My space right now seems to be my desk as school (but even that gets taken over) or, more frequently, the car. I spend a minimum of 90 minutes per day driving. Often, the car is the one place in which I can be still and alone, usually before I pick up my daughter at the end of the day. There, I can listen to Audible and lose myself in a story or helpful book while I drive. I can think. I can pray. I can let the outside world slip away while the road slips past under my tires.

I do not necessarily like to drive but the car is often my refuge. I have fond memories of long talks and Glee sing-a-longs with my husband when we would travel hither and yon before our little girl came along. I can think of long stretches of quiet as I drive to the gym on Saturday mornings or laughing to “Wait, Wait, Don’t Tell Me!” with the fresh new sunlight warm on my arm as we head out to a leisurely brunch. I have screamed out frustration, hurt, and anger in the car. I have poured out my heart and soul on telephone calls as I drive just to get away. The car is where I can be close to and alone with that loved one for just a little longer. The car is where I can linger.

It’s where I can make sacred space for myself.

Evening


I love evenings. when the light turns blue and the shadows lengthen, deepen, and the verdant trees become dark outlines. It is like the earth exhales long and slow. I rarely venture out into the evenings now, into the twilight-blue, unless it is to take out the trash. I am usually consumed by dinner, bath time, bedtime prep.
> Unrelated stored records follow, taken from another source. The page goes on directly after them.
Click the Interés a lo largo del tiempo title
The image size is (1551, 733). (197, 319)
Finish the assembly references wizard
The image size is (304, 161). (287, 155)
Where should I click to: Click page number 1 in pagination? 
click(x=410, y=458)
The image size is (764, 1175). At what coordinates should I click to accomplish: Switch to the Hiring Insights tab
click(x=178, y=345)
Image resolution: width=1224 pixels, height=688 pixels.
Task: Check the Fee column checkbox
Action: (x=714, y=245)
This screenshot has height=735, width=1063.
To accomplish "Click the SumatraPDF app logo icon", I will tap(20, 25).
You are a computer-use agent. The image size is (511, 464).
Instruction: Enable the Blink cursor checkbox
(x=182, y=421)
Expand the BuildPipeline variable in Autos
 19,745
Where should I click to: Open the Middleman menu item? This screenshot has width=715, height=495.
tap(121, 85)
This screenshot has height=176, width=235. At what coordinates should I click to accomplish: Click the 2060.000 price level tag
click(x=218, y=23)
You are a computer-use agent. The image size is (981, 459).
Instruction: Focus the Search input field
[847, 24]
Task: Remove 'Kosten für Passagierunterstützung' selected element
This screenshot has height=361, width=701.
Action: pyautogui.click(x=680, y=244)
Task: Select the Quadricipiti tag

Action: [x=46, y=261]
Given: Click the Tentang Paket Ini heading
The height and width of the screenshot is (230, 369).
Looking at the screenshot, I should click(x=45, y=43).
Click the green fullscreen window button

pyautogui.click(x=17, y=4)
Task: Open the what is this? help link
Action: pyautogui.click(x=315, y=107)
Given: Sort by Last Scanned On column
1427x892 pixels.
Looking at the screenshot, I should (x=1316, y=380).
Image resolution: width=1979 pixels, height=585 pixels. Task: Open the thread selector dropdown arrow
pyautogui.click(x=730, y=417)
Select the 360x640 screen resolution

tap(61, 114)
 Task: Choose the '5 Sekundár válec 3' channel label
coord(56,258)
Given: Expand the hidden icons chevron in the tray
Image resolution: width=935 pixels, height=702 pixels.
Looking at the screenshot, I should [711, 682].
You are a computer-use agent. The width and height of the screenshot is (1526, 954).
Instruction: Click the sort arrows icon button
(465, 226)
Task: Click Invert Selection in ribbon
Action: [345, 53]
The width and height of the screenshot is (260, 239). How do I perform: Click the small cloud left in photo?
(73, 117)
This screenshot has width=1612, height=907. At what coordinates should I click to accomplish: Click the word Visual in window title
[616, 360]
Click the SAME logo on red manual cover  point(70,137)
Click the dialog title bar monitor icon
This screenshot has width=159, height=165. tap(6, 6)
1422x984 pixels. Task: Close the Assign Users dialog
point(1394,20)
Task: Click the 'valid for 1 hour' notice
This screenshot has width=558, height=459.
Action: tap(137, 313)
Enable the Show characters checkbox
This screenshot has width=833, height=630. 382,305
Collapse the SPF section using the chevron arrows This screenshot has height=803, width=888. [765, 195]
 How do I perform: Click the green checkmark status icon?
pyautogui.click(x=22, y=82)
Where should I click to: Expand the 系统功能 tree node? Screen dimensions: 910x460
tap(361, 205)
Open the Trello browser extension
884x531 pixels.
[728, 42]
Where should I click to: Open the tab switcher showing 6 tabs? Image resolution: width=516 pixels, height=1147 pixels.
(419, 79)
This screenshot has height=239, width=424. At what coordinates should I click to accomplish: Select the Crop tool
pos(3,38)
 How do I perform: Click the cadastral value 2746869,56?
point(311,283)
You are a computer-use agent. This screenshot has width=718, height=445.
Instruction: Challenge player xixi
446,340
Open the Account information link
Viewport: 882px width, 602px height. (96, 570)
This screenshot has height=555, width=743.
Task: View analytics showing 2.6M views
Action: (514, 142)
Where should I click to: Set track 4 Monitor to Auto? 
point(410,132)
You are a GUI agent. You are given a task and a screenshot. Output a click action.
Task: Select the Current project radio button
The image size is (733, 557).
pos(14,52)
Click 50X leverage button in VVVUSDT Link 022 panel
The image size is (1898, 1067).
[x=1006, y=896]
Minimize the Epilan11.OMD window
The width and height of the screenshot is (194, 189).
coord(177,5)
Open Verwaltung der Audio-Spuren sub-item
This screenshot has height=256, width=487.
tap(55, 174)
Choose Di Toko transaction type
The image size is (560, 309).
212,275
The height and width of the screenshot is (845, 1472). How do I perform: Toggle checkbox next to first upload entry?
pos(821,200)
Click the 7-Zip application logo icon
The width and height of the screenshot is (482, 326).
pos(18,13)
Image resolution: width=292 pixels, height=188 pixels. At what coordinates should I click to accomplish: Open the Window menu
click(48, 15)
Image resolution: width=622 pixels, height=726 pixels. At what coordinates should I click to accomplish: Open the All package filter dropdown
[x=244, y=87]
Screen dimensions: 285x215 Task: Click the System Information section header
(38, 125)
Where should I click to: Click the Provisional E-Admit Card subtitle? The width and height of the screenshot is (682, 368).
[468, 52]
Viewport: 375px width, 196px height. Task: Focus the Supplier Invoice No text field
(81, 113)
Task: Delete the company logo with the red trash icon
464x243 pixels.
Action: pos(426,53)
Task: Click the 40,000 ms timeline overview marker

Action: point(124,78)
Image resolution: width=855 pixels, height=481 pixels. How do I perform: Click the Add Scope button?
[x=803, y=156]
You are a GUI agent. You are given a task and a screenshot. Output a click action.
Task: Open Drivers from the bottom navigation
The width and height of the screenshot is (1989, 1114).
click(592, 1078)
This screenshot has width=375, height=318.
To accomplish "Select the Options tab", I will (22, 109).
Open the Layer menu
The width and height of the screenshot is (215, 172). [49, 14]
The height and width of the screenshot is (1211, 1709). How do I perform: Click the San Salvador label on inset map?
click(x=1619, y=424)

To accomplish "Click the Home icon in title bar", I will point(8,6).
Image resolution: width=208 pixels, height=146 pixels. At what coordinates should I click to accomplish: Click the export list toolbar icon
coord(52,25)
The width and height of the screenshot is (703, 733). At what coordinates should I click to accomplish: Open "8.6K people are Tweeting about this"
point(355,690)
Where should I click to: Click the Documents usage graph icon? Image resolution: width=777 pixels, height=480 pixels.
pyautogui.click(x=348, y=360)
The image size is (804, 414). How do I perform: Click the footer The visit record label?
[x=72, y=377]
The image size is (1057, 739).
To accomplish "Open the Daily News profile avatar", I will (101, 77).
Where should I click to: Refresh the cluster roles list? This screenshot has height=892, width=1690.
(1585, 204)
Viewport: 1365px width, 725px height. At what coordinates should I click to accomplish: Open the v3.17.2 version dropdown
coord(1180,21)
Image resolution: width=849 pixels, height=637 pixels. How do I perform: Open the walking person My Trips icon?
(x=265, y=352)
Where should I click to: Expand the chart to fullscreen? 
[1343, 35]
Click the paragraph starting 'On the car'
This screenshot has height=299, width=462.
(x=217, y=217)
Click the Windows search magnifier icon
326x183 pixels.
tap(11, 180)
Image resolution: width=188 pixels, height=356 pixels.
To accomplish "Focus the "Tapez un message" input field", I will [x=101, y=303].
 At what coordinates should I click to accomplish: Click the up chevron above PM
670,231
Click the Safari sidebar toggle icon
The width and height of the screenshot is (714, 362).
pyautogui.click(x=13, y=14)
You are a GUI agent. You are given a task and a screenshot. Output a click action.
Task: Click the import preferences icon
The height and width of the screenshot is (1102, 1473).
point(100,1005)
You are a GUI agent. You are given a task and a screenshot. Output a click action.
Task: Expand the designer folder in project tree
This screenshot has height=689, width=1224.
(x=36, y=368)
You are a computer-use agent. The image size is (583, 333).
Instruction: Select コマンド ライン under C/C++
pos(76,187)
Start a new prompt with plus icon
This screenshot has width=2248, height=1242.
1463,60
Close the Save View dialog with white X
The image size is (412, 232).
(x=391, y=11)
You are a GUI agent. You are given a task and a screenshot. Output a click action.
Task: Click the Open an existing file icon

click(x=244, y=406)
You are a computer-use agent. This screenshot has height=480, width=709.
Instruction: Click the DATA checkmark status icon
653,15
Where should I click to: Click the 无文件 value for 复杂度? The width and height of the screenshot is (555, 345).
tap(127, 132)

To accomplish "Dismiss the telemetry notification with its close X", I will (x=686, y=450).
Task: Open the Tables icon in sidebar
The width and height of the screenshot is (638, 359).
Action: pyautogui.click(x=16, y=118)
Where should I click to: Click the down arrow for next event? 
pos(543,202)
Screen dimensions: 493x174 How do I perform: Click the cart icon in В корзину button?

By the time I am done with all of those responsibilities, evening has passed me by and it is long since dark outside.

I miss evenings. I miss the blue air and opaquing shapes of trees and houses. It does my soul good, and I want to get back to that. I shall step out my door and breathe in evening tonight, breathe in its beauty, its slowness, its rest. Such moments are precious, and I could use a little more precious in my life.